* HOW TO COMPLETE THIS TASK: Copy all entries verbatim and keep any pictures out of the copy.

(AVAILABLE DATA)

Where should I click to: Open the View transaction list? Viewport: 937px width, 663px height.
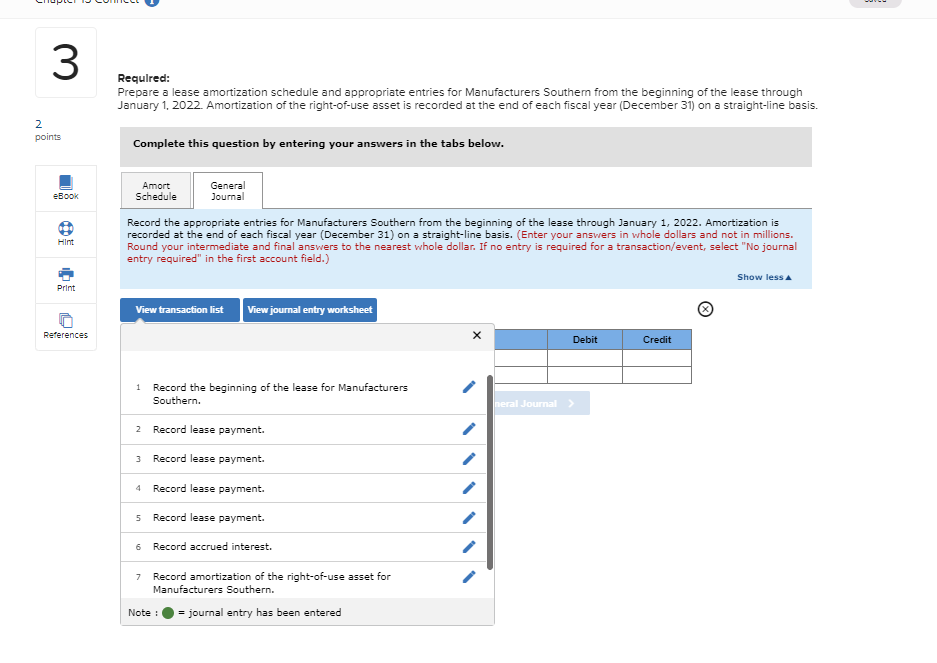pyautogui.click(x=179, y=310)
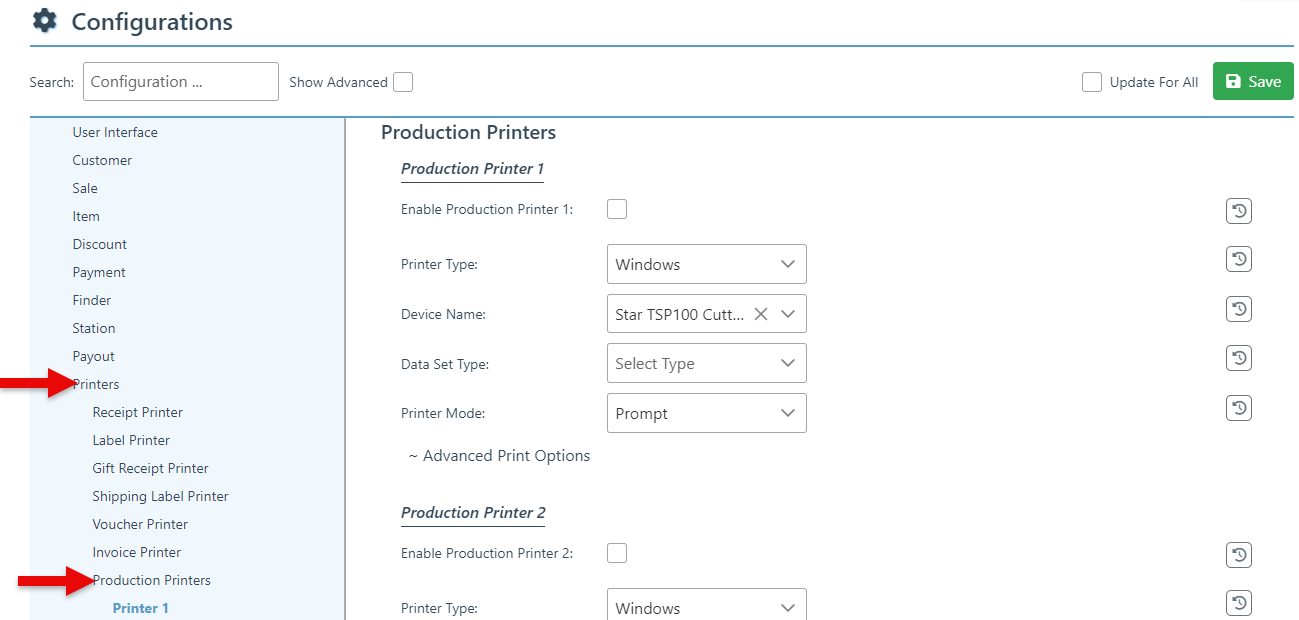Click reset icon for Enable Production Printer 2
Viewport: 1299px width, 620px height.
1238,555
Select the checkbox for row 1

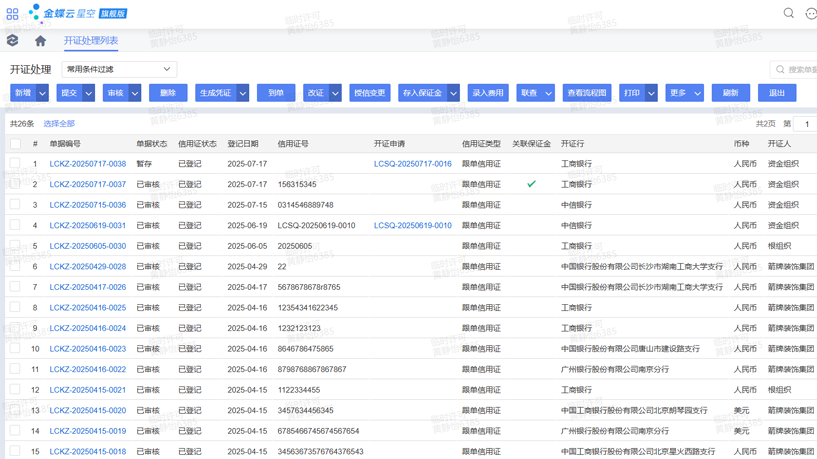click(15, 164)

(End AVAILABLE DATA)

* RESULT OF THE TASK:
Where should I click to: Open the View transaction list? Viewport: 937px width, 663px height.
pyautogui.click(x=179, y=310)
Click reset icon for Enable Production Printer 2
Viewport: 1299px width, 620px height.
1238,555
Select the checkbox for row 1

click(15, 164)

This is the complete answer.